A Less Welcome Guest


Normally, I don’t like bourgeois pursuits like weeding. I feel that plants should Do Their Thing and I mostly try to hold the line at keeping them from growing over the top of my house.

I do have a couple of spray cans of weed killer, which I use on the occasional errant tree, or something like this fellow here:

Datura Stramonium, AKA, “Deadly Nightshade” [wik]

I am careful not to get such things into my pickled beets. Don’t any of you worry. I swear.

Bolete season is coming. Perhaps I’ll take my camera out for a walk some fine morning. I get very impressive boletes out here.

Comments

  1. jazzlet says

    Seriously jealous of you getting boletes, although I am making the assumption they are edible, which displays my British view point. Over here unless the bolete has red pores it will be edible, not all are fantastic tasting, but only the red pored ones are poisonous.

  2. kestrel says

    BOLETES!!! ***swoon*** I am going up now, this very moment after I type this, to look for some.

    I thought that was a datura the moment I saw it. They actually grow it as an ornamental in Santa Fe, and it does have very lovely flowers, BUT… Around my place you see Conium maculatum (hemlock) growing in fields and ditch banks and even people’s yards. I sure don’t tolerate it on my place; it shocks me that people don’t appear to know what it is and don’t immediately rush out with a shovel and dispatch it.

  3. ridana says

    That’s Jimson weed. Deadly nightshade is Atropa belladonna. Both belong to the nightshade family, but they’re very different looking plants, especially the seeds. Jimson weed produces spikey pods that have “don’t eat me” written all over them (I’d swear they were the inspiration for the Alien face-hugger pods), while belladonna has ovate leaves and inviting, sweet black berries on a more tree-like bush.

    I don’t blame you for taking them out. They’ll take over a pasture if you let them. Still, despite their thorniness, I remember being fascinated as a child by the seeds, which look like tiny black hearts.

  4. Owlmirror says

    I recognize that! I spotted this plant behind a fence in a small overgrown lot, and was fascinated by the spiral white flowers. [checks photos] Yup, same leaves as well as the same flowers.

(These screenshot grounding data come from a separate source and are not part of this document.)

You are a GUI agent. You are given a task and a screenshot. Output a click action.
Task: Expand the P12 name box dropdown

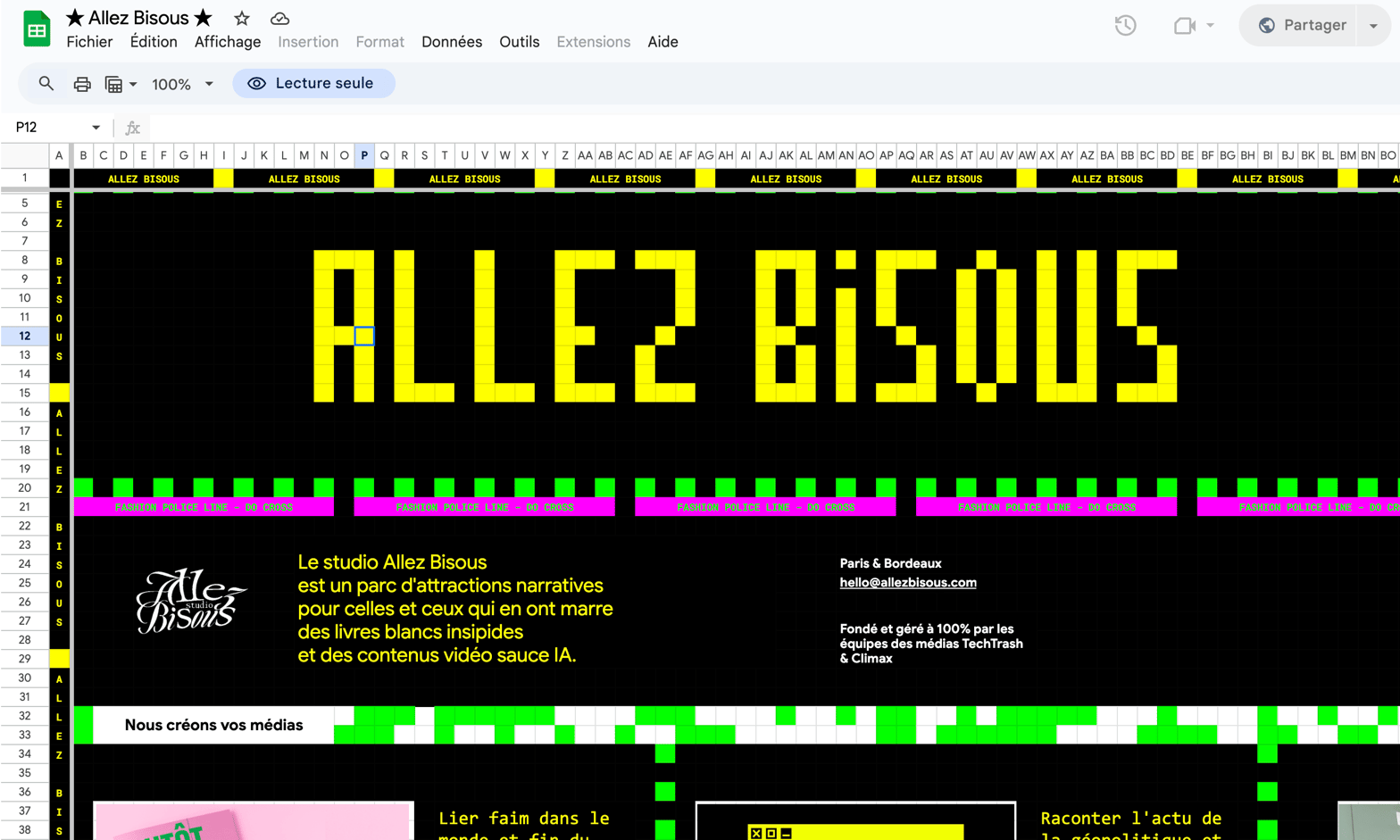(96, 128)
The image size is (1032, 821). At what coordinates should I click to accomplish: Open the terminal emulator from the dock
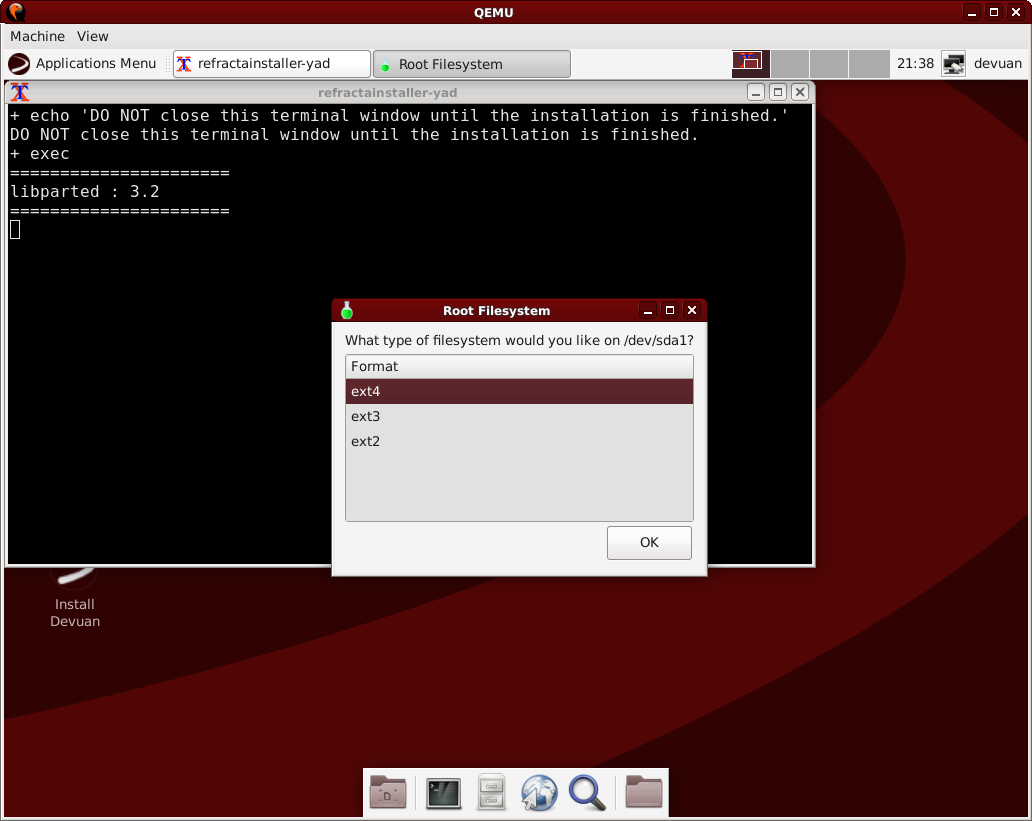[443, 793]
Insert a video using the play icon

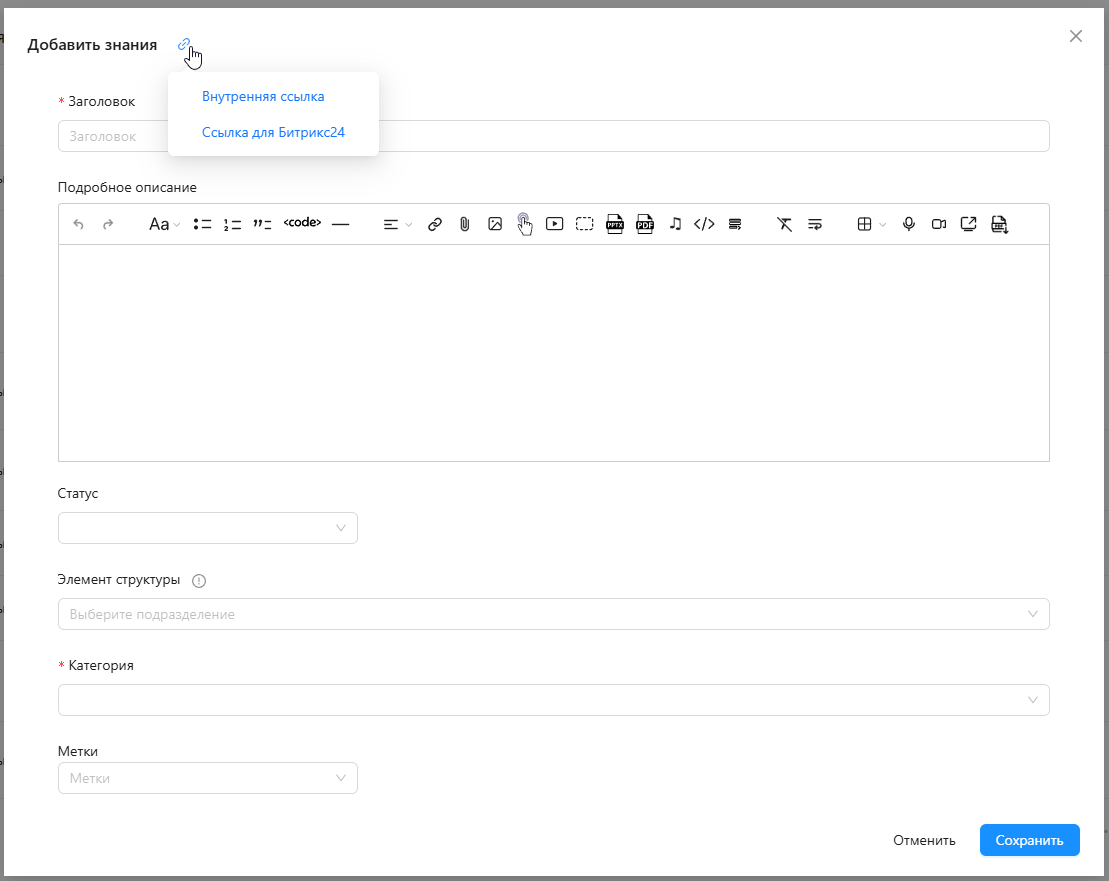(554, 225)
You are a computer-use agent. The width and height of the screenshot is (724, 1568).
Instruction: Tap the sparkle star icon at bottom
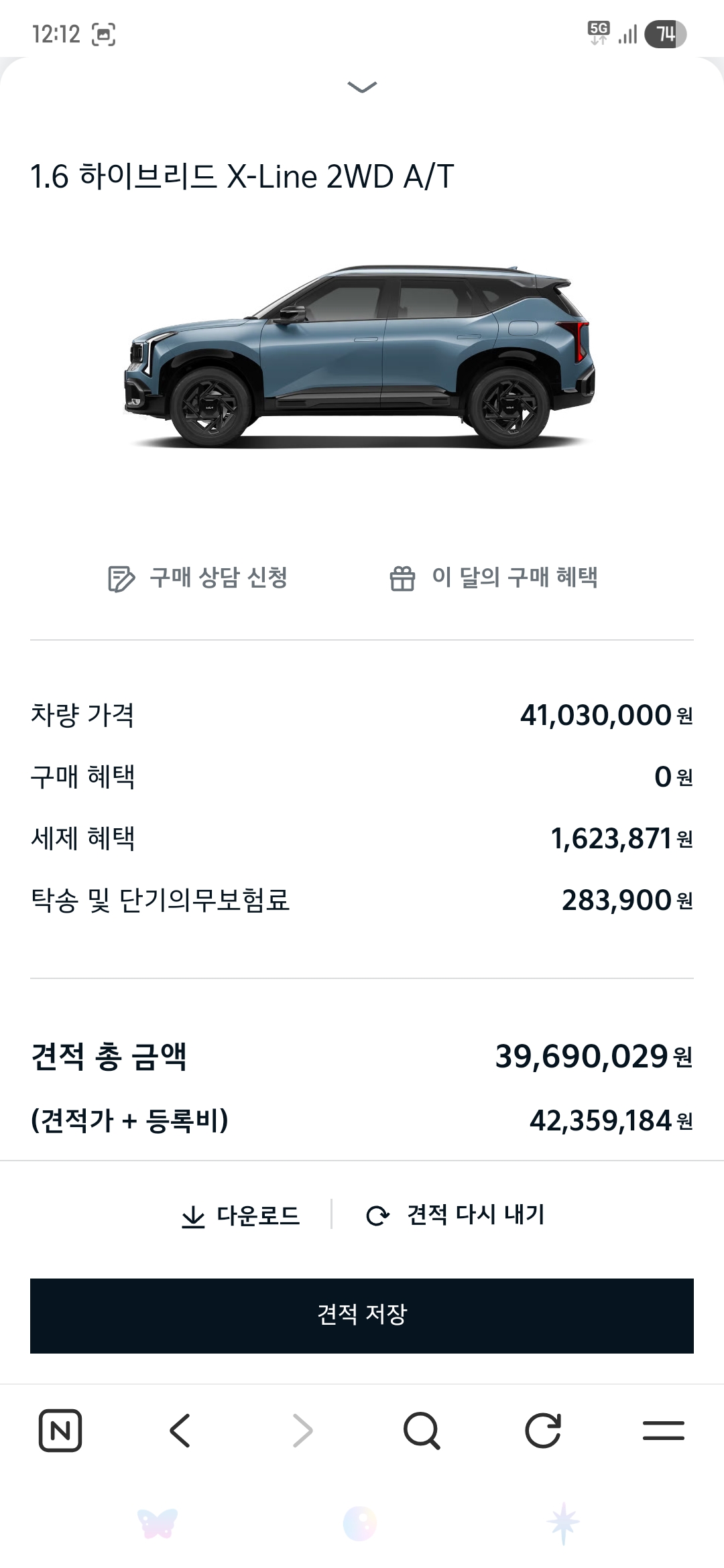point(563,1523)
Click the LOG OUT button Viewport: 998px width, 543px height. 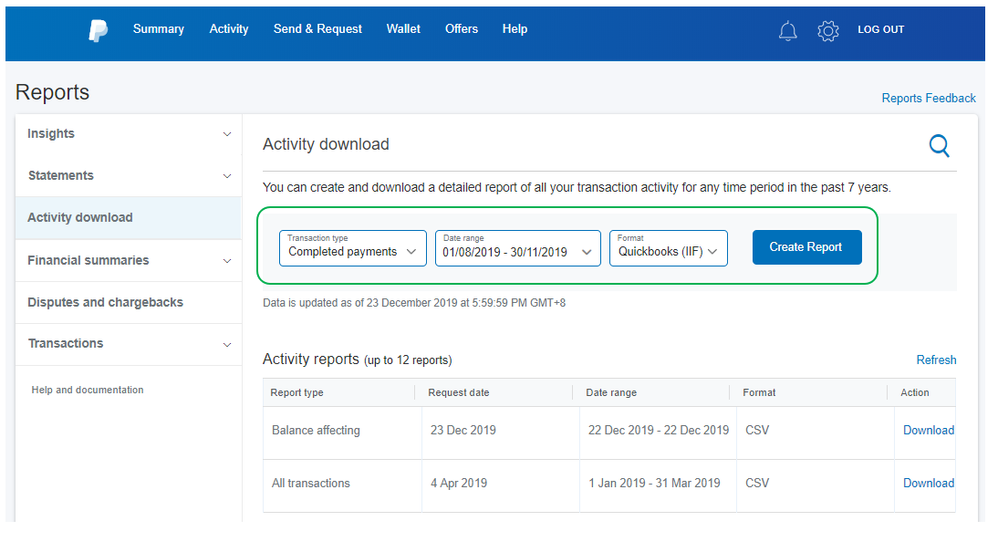coord(880,30)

    I have photographed jimsonweed in bloom.

  5. says

    I just cannot see weeding as a bourgeois pursuit. Where I live, nobody with any money ever did the job. Mostly poor women and children (generally female children) did that. Even poor male farmers who liked to see themselves as heads of the family looked down upon weeding. And in the USSR they even had a whole system that dispatched girls from schools and women from universities to weed kolkhoz fields during summers. Everybody hated the job, and nobody wanted to do it voluntarily. When I was younger several adults attempted to force me to do some weeding. I always sought ways how to avoid this chore at all costs (most of the time I succeeded, I have done very little weeding in my life).

    Nowadays, thanks to weedkillers, this cultural perception is shifting, because people no longer need to pick weeds with their hands. But, since I got used to perceiving weeding as one of the worst jobs there is back when I was a child, I still associate weeding with poverty and shitty life.

  6. kestrel says

    @Marcus, #8: There is a HUGE (haha, pun intended) difference between hemlock TREES (Tsuga canadensis) and Conium maculatum which looks an awful lot like wild carrot. Unless, of course, your house is really, really tiny… I don’t think you could make “beams” out of it. :-) The stems are hollow and have purple spots on them. Sometimes children make whistles out of the stems, with occasionally tragic results, and yes, C. maculatum was indeed the plant that was the end of Socrates.

    Nevertheless I am convinced your house is scary to philosophers, just for different reasons!

  7. says

    kestrel@#8:
    here is a HUGE (haha, pun intended) difference between hemlock TREES (Tsuga canadensis) and Conium maculatum which looks an awful lot like wild carrot

    Well, that is good to know. I used to worry when P-nut ate the hemlock when we were on the trail. It made him foam at the mouth a bit but other than that, nothing ever seemed to affect him much. He liked mountain laurel too. And whenever he got near a cornfield he’d usually obliterate a big swatch…

  8. says

    robertbaden@#4:
    I can’t stop laughing at the idea weeding is bourgeois.

    I associate it with the whole manicured lawn, riding mower, landscaping thing – which is definitely bourgeois compared to non-hobby farming.

  9. says

    Ieva Skrebele@#7:
    I just cannot see weeding as a bourgeois pursuit. Where I live, nobody with any money ever did the job.

    I realize I was unclear. I didn’t mean that weeding is a bourgeois pastime, but rather a bourgeois concern. I do my own yard maintenance, but that’s because I want to be one of those people who does his own dirty work.